Noting the Inspector General's (IG) report investigating the conference, U.S. Travel Association urged federal lawmakers "to carry out a measured and appropriate response to the findings of the report." The conference featured spending on a clown and a mind reader.

The GSA scandal has already brought down the agency’s administrator and two deputies and a Congressional investigation on the misuse of federal money by the GSA is promised.

"The findings of the IG report clearly detail instances of inappropriate spending and poor decision making on the part of federal employees," said Roger Dow, president and CEO of the U.S. Travel Association. "At a time when Washington is laser-focused on creating jobs and curbing wasteful spending, we hope policymakers will remember that responsible travel can help accomplish these goals."

"We know through repeated studies that travel for face-to-face meetings increases worker productivity in the private and public sectors. We also know that meetings, conferences and events are critical to our economy and support 845,000 U.S. jobs. We hope Congress and the Administration will consider these facts when deciding how to appropriately respond to the event from October 2010," Dow said.

The IG's report comes at a time when the Obama Administration has already taken significant steps to strengthen federal travel regulations, U.S. Travel said in a statement.

U.S Travel noted that in September 2011, the Office of Management and Budget issued a memorandum to Executive Branch agencies requiring a comprehensive review of all conference spending policies. In November 2011, President Obama issued an Executive Order directing federal agencies to reduce government travel by adopting a "local first" policy for conferences and employee travel.
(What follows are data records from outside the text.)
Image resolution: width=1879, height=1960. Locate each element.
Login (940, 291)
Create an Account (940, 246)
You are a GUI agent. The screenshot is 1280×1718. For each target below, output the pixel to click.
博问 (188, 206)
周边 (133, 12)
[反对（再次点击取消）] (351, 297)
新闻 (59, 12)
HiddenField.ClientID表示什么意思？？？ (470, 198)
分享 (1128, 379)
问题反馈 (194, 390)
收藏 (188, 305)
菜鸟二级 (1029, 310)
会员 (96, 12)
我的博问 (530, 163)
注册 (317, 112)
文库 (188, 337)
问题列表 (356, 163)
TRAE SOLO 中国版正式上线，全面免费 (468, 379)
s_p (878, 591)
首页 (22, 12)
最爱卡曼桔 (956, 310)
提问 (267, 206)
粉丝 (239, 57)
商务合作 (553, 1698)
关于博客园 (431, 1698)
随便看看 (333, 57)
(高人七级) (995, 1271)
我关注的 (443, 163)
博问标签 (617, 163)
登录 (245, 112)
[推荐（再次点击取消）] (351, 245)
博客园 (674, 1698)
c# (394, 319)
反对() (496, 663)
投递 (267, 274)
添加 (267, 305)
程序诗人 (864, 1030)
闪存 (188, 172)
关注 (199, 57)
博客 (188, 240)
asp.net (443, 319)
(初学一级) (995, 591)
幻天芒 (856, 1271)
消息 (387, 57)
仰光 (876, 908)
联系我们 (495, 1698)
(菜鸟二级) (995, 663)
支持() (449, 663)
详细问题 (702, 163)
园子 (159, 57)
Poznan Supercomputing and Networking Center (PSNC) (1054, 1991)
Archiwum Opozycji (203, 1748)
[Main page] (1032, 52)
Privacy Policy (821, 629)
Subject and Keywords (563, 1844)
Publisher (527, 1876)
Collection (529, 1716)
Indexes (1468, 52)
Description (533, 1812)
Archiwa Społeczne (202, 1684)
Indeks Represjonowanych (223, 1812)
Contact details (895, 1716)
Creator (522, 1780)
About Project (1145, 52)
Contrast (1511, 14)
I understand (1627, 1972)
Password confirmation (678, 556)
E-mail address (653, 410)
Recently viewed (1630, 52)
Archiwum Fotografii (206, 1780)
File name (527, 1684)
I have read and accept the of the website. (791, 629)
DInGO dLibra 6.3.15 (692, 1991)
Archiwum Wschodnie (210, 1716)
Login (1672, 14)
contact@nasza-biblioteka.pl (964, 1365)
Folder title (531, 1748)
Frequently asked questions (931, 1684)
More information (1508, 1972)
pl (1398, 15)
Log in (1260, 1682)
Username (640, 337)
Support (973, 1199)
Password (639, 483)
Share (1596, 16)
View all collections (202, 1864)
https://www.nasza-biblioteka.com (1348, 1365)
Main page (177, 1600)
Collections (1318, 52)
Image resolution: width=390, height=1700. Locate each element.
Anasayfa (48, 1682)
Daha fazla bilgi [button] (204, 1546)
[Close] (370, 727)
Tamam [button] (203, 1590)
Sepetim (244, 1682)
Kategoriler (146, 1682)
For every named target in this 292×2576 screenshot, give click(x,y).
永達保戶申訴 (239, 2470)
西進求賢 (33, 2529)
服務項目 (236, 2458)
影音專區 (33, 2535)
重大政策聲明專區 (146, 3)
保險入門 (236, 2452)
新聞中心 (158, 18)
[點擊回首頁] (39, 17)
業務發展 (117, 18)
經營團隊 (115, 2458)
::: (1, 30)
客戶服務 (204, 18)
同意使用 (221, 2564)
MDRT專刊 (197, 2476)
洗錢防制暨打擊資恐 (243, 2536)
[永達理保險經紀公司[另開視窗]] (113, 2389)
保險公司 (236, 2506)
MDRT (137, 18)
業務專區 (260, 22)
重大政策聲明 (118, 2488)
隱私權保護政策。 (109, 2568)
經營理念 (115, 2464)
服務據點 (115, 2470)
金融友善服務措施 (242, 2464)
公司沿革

If properly followed, federal travel rules and regulations enforce competitive bidding, cost limitations on food, beverages and lodging, and a host of other restrictions that ensure limited spending while allowing productive government business to take place, U.S.Travel said.

"The American people demand two things of their government: to be responsible stewards of their hard-earned tax dollars and to provide valuable services that benefit this country. Federal travel, when conducted responsibly, fulfills both of those promises," said Dow.

"Unfortunately, a single instance of irresponsible decision making has the potential to cast a negative light on the millions of men and women who work every day to make America's meetings, conventions and events industry the best in the world. It is important to remember that this particular event was the result of a failure to follow federal travel regulations that were already in place to protect the misuse of taxpayer funds," Dow said.